EXTRACT TO READ:
= = = = =

# Open C Tuning String Gauge



## Masch (Jun 29, 2012)

Hello guys,
as the title indicates I'm interested in getting your views/ opinions and experiences regarding the best possible string gauge option for this tuning (CGCGCE). I'm currently using D'Addario EXL 145 for Drop C tuning (which is of course different than this) so would options would there be for a standard 6string guitar? Would a longer scale be necessary or more desirable?
Please let me know what you think,
Euripides


----------



## asilayamazing (Jun 29, 2012)

i liked ernie ball "skinny top heavy bottom" for "drop" tunings i use beefies for "standard" downtuning.


----------



## linqua (Jul 4, 2012)

from the Dev man himself, D'addario .10-.52. I use them actually for standard, drop c and open c(I have many guitars haha).


----------



## Metal_Webb (Jul 4, 2012)

= = = = =

DATA LINES:
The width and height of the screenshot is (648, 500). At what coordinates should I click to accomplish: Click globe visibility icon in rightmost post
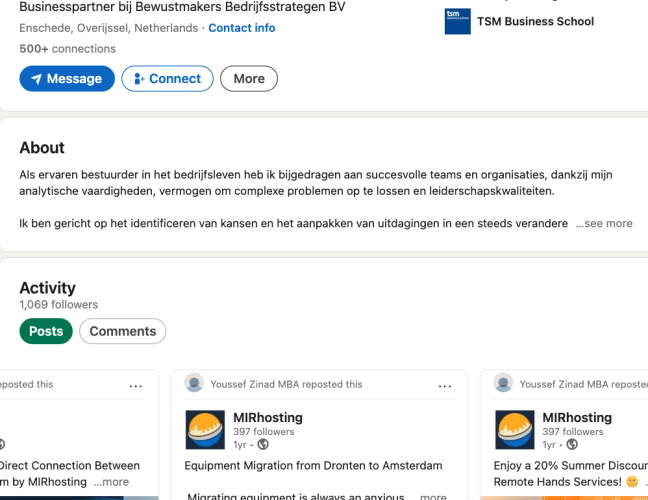pyautogui.click(x=572, y=445)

= = = = =

Resume the open C string gauge thread above with the reply from Metal_Webb, whose post stops after its header.

REPLY:
I was using the Ernie Ball Not Even Slinkies (0.012, 0.016, 0.024, 0.032, 0.044, 0.056). I found the 0.024 to be overly tight, however it had satisfactory tone due to it being a large, highly tensioned plain steel string.
I've changed to using Circle K strings. I've been able to build a tension balanced set which should be getting here sometime soon.


----------



## noise in my mind (Jul 4, 2012)

i just use regular 10's.


----------



## mili9152 (Jul 4, 2012)

This is personal preference - check out D'Addario's string tension guide.

Personally, I would go with a regular 11 set.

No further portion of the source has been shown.